[Stored records]
>>>>

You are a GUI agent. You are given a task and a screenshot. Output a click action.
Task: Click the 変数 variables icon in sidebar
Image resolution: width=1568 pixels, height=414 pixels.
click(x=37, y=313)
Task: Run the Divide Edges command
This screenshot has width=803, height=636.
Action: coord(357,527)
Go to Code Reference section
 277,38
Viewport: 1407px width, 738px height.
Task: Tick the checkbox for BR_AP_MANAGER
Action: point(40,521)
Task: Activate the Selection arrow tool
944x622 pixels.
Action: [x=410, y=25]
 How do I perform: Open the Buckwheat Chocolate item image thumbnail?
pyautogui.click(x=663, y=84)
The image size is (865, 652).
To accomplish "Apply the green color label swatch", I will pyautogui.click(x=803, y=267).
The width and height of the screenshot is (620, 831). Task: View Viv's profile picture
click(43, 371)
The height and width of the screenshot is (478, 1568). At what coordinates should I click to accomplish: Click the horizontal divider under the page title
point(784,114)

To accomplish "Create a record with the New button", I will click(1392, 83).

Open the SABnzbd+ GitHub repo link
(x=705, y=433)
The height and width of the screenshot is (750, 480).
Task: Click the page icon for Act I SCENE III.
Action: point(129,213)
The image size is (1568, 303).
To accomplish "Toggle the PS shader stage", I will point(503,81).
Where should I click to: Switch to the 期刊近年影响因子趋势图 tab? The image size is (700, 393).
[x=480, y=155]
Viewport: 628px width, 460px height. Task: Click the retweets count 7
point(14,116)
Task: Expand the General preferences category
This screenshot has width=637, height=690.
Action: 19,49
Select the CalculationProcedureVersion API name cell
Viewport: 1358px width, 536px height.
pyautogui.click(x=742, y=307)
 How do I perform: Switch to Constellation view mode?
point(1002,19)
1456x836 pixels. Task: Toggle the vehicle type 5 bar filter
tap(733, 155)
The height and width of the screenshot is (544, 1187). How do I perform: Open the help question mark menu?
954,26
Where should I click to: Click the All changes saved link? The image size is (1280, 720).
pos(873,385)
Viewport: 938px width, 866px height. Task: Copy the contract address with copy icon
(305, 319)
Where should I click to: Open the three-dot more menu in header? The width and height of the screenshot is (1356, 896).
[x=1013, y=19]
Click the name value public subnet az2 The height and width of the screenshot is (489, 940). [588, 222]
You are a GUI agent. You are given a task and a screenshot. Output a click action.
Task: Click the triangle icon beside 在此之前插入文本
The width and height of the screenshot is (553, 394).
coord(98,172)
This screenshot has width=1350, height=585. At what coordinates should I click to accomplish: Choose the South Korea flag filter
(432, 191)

<<<<

ASSIGNMENT: What is needed is each line of the entries that contains the word "name".

ANSWER SPACE:
Select the CalculationProcedureVersion API name cell
Click the name value public subnet az2 The height and width of the screenshot is (489, 940). [588, 222]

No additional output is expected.